As long as the entertainment industry has sought to reach the masses it has caused controversy. Minstrel shows, the first form of mass entertainment in the United States,1 is one of the most prolific examples of this. Minstrelsy relied heavily on songs and dances performed in blackface, the act of covering one’s face in burnt cork to give the illusion that the actor or actress is black themselves. Characters that were in blackface were played as caricatures of stereotypes in the African American community.

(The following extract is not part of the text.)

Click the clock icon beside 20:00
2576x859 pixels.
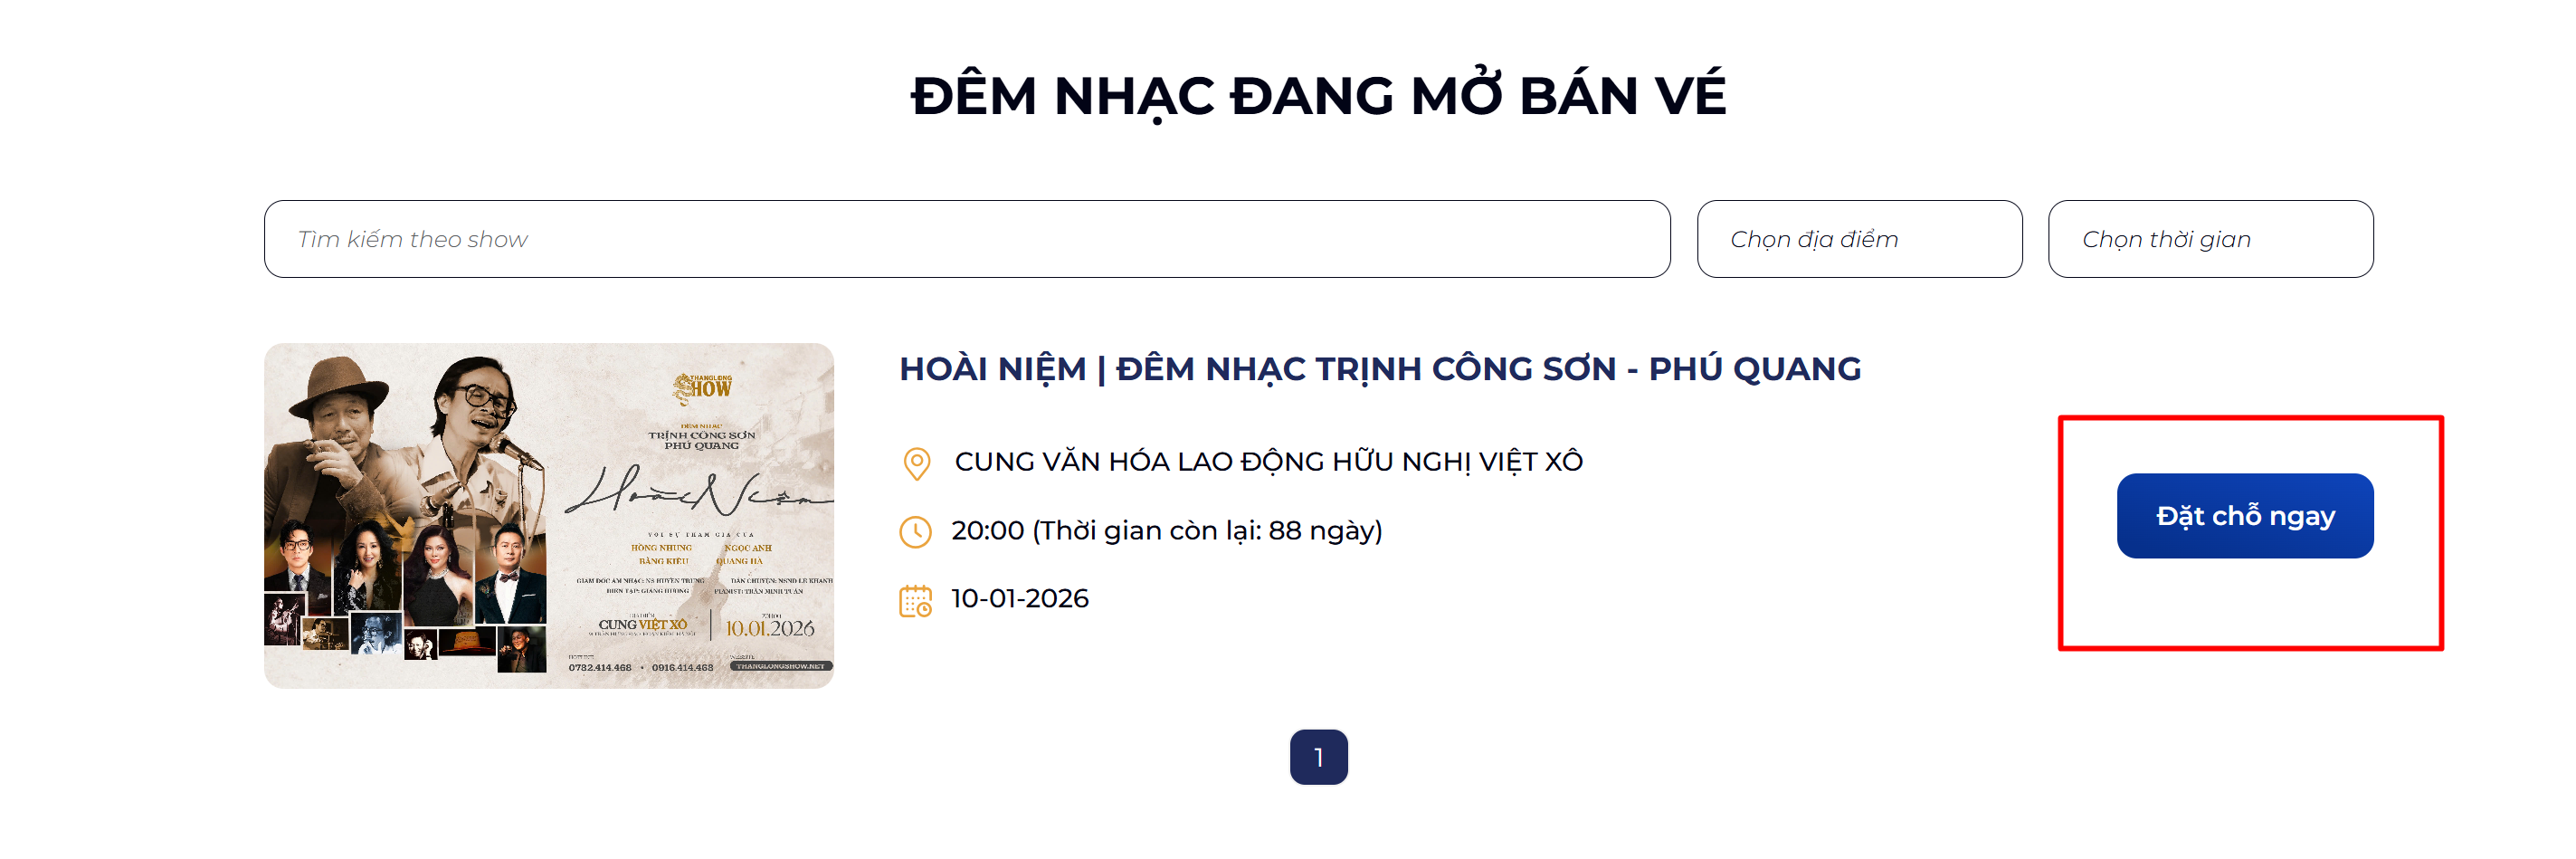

These performances not only relied on racist notions of identity but also gendered ones. White male performers could experiment with identity and commodify it by playing on the entertainment quality of challenging racial and gendered notions of identity.2 Thomas Rice, the actor who created the Jim Crow character, is one example of these performers.3 The Jim Crow character was modeled as a former slave who wished to return to the way things had been during the antebellum years. During and after reconstruction real, living, breathing black American men lived in fear and persecution due to racist beliefs that created a scary and wild image of them. Minstrel shows furthered these images by showcasing them as stupid and brutish. The Jim Crow character was an emasculating and oftentimes pitiful version of the African American man.4 This portrayal stood as a stark contrast from the expectations of white men during this time period. A poster from a five person minstrel show shows this contrast. In it you can see through their difference in posture, clothing, and personality the inferiority of their African American characters.
Jokes at the expense of the African American men were the real cherry on top. For example, the Jim Crow character’s wish to return to plantation life also included his desire for the protection of his master. This falsely portrayed wish for domination says more about white men than it does about their black counterparts. It exhibits the racist and sexist values of the United States and the too slow change in societal acceptance. Minstrelsy was a popular and important part of the American entertainment industry. Like many forms of entertainment, though, it helped to fuel the fire of hate a prejudice and that cannot be forgotten.
1 Weiner, Melissa F. “Minstrelsy.” In The American Mosaic: The African American Experience, ABC-CLIO, 2018.
2 Locke, Joseph. “Blackface.” In The American Mosaic: The African American Experience, ABC-CLIO, 2018.
3 Burns, James. “Thomas Rice.” In The American Mosaic: The African American Experience, ABC-CLIO, 2018.
4 Nuruddin, Yusuf. “Jim Crow Racial Stereotypes.” In The American Mosaic: The African American Experience, ABC-CLIO, 2018.